Data for this task |
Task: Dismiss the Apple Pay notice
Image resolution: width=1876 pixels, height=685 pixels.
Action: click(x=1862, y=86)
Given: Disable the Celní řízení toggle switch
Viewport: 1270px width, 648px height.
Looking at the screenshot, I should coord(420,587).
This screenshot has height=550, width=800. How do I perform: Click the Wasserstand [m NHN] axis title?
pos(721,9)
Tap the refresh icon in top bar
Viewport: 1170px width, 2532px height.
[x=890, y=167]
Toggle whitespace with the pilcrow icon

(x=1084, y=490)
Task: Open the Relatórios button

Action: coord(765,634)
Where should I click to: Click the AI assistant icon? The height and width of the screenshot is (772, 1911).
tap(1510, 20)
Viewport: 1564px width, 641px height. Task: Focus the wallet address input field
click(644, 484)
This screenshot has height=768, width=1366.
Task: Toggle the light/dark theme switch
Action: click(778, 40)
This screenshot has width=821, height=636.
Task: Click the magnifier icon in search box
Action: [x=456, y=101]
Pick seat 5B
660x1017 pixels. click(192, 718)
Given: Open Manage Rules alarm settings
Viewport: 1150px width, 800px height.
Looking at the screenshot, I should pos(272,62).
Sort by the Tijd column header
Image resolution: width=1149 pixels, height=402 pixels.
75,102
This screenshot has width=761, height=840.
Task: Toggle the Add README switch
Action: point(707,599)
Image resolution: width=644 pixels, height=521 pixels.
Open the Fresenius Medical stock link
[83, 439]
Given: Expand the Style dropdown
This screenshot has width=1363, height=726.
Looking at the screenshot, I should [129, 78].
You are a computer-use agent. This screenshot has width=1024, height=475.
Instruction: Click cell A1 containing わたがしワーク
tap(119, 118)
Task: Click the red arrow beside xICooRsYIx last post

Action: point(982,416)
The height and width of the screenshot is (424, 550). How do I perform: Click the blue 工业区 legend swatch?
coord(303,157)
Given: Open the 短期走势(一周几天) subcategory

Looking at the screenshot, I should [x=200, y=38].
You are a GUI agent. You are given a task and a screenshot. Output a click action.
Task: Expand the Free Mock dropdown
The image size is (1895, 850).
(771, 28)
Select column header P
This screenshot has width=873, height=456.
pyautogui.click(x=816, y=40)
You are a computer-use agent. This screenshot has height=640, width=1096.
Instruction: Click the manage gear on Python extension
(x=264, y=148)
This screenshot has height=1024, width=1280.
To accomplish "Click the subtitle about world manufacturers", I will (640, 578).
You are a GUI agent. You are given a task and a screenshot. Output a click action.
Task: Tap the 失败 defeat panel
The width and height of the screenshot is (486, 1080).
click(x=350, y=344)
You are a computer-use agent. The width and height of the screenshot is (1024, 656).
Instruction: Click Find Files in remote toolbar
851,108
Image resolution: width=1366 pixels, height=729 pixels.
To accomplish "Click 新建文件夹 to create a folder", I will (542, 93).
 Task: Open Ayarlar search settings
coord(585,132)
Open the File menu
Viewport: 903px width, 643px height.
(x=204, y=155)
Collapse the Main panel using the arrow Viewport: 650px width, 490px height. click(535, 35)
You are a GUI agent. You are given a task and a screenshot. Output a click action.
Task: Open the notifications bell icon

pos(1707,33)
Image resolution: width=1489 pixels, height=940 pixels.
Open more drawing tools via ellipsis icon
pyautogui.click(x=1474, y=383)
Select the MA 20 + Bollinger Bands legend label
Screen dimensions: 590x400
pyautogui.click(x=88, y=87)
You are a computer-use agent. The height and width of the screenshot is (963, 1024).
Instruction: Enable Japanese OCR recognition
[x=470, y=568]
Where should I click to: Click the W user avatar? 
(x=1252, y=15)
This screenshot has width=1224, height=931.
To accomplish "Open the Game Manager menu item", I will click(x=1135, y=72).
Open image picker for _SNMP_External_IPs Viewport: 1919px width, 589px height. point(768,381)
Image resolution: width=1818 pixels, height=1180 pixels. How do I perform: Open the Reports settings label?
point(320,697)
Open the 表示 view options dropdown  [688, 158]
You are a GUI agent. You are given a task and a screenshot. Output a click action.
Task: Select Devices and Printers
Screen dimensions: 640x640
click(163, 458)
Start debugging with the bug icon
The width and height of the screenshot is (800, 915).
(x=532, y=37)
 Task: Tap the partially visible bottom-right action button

Assignment | Please transcribe only the portion of the material that starts at the line containing "Screen dimensions: 640x640" and runs through its last line, inclusive, exactly as given.

Output for this task |
Screen dimensions: 640x640
click(163, 458)
Start debugging with the bug icon
The width and height of the screenshot is (800, 915).
(x=532, y=37)
 Task: Tap the partially visible bottom-right action button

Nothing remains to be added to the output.